Dans une économie caractérisée par un rationnement du crédit, les entreprises sont amenées à utiliser d’une manière plus importante leurs ressources internes pour financer leurs investissements.

Stiglitz et Weiss montrent enfin que dans certaines conditions, la banque n’a pas intérêt a demander des garanties trop importantes car cela peut réduire son rendement. Cet effet provient de la baisse de l’aversion pour le risque des emprunteurs à richesse élevée, ce qui les incite à mettre en place des projets plus risqués.

Dans ce modèle, les contrats de prêts sont modélisés comme de simples contrats de dettes exogènes. Williamson (1986) développe un modèle où les résultats des emprunteurs potentiels ne sont pas directement observables. Il montre que la réduction des coûts d’agence, dus à la surveillance coûteuse des emprunteurs, est permise par l’existence d’intermédiaires financiers. Toutefois, ces coûts ne sont pas complètement éliminés. Ceci justifie l’apparition d’un rationnement potentiel de la demande de crédit.
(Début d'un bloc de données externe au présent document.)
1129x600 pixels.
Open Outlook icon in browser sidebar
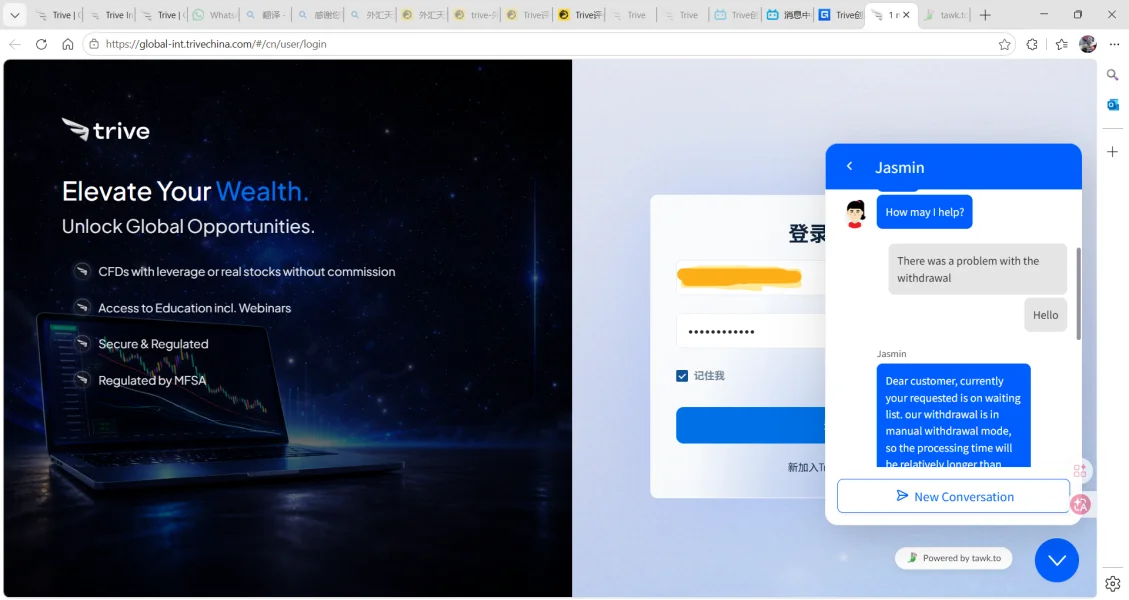[x=1112, y=105]
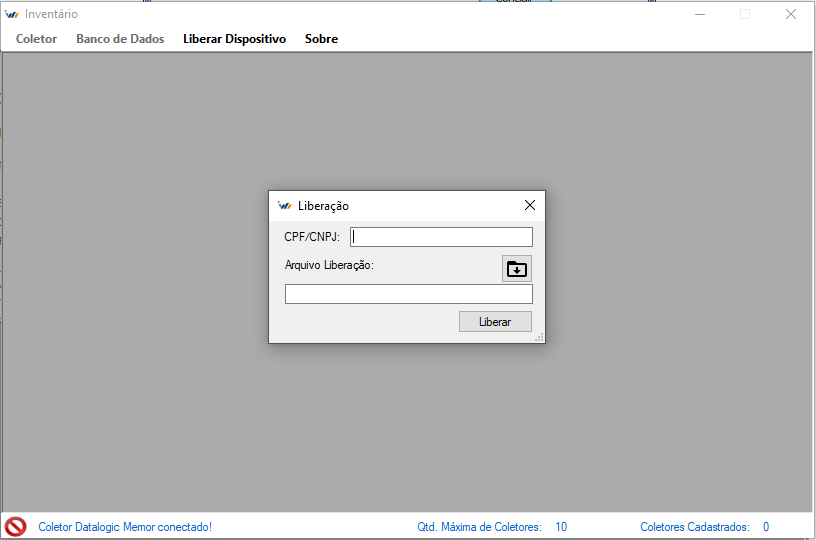Minimize the Inventário window
Screen dimensions: 816x540
[x=699, y=14]
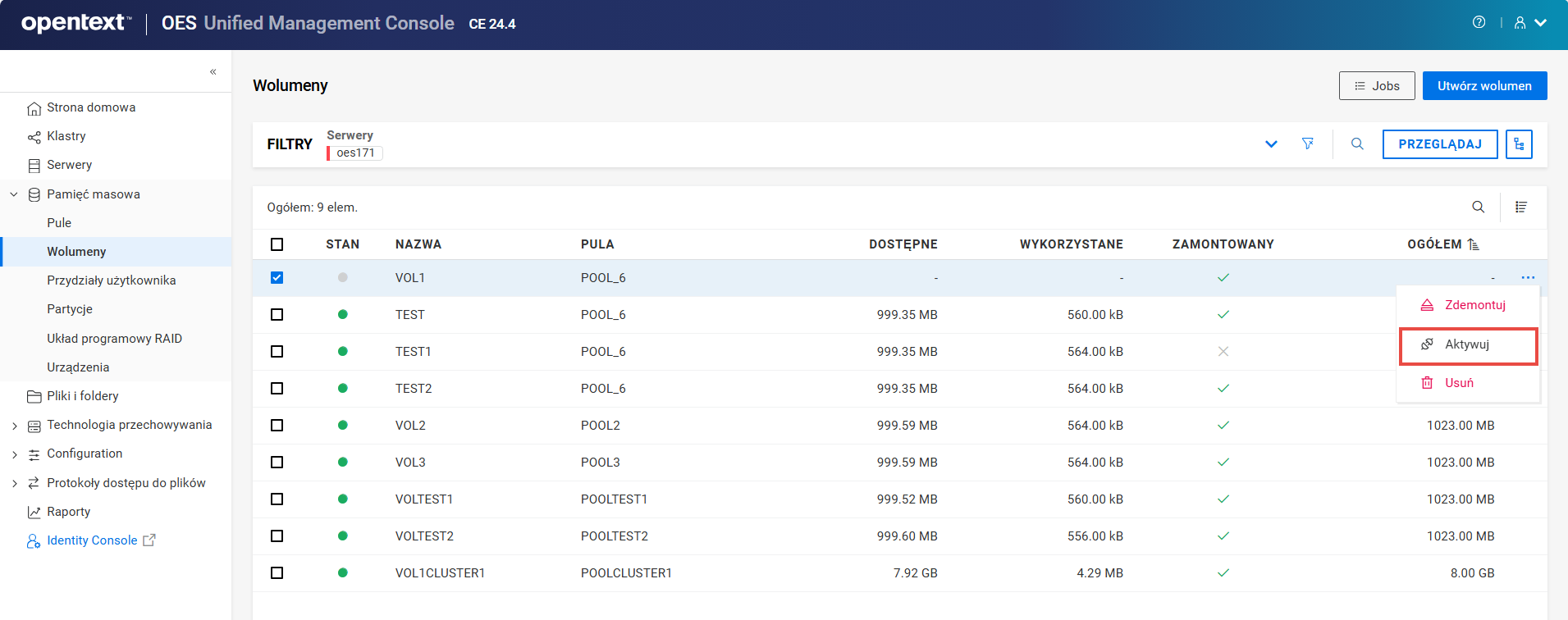Open the column settings list icon

[x=1520, y=207]
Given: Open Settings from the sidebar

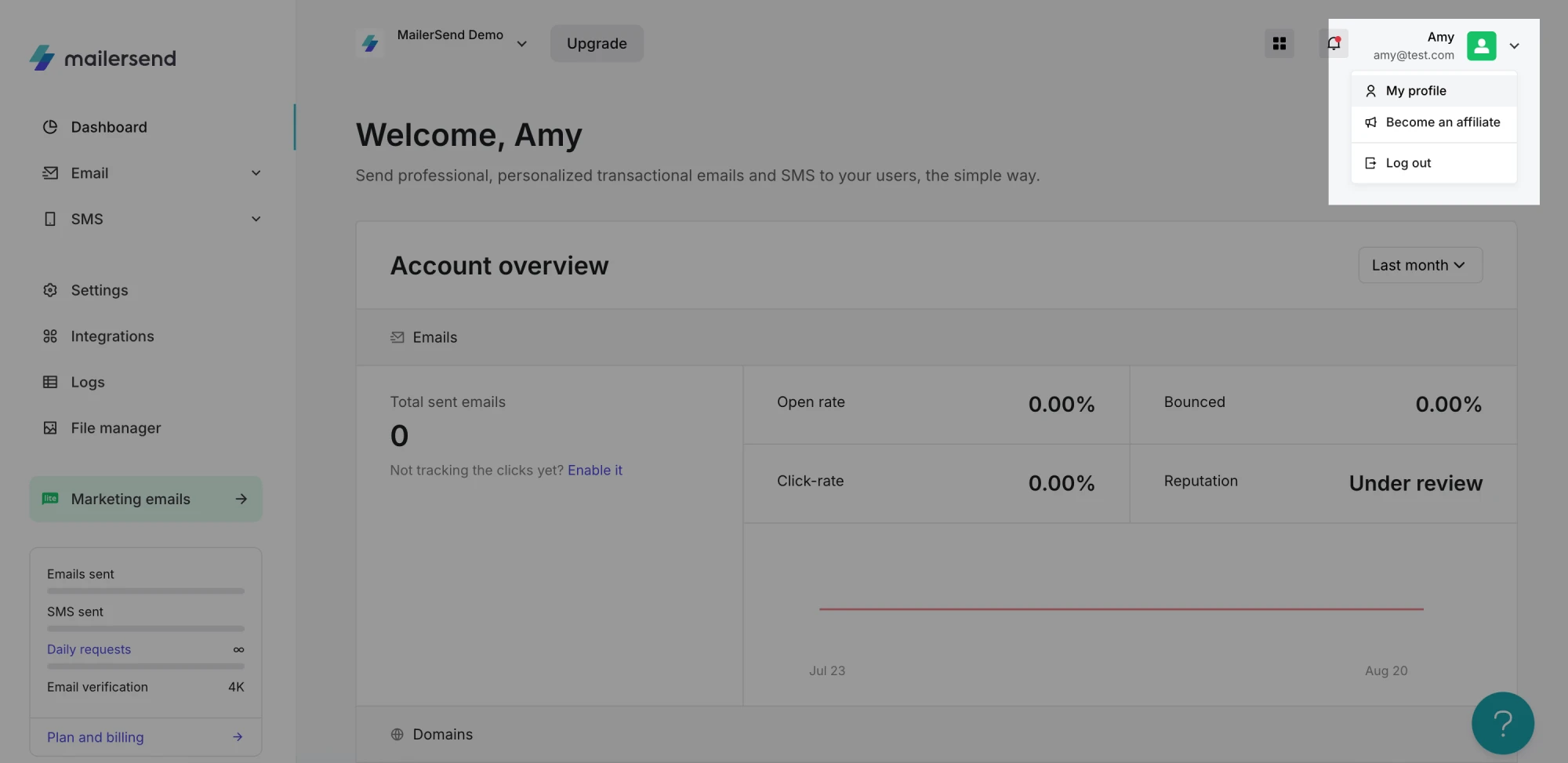Looking at the screenshot, I should coord(100,290).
D’autres améliorations et amendements ont été développés dans cette littérature sur la contrainte de crédit d’équilibre. L’objectif de cette section n’est pas d’en offrir une revue exhaustive, mais de montrer les limites des analyses ne prenant pas en compte les imperfections du marché du crédit, même en situation concurrentielle (comme celles de McKinnon, 1973, et Shaw, 1973).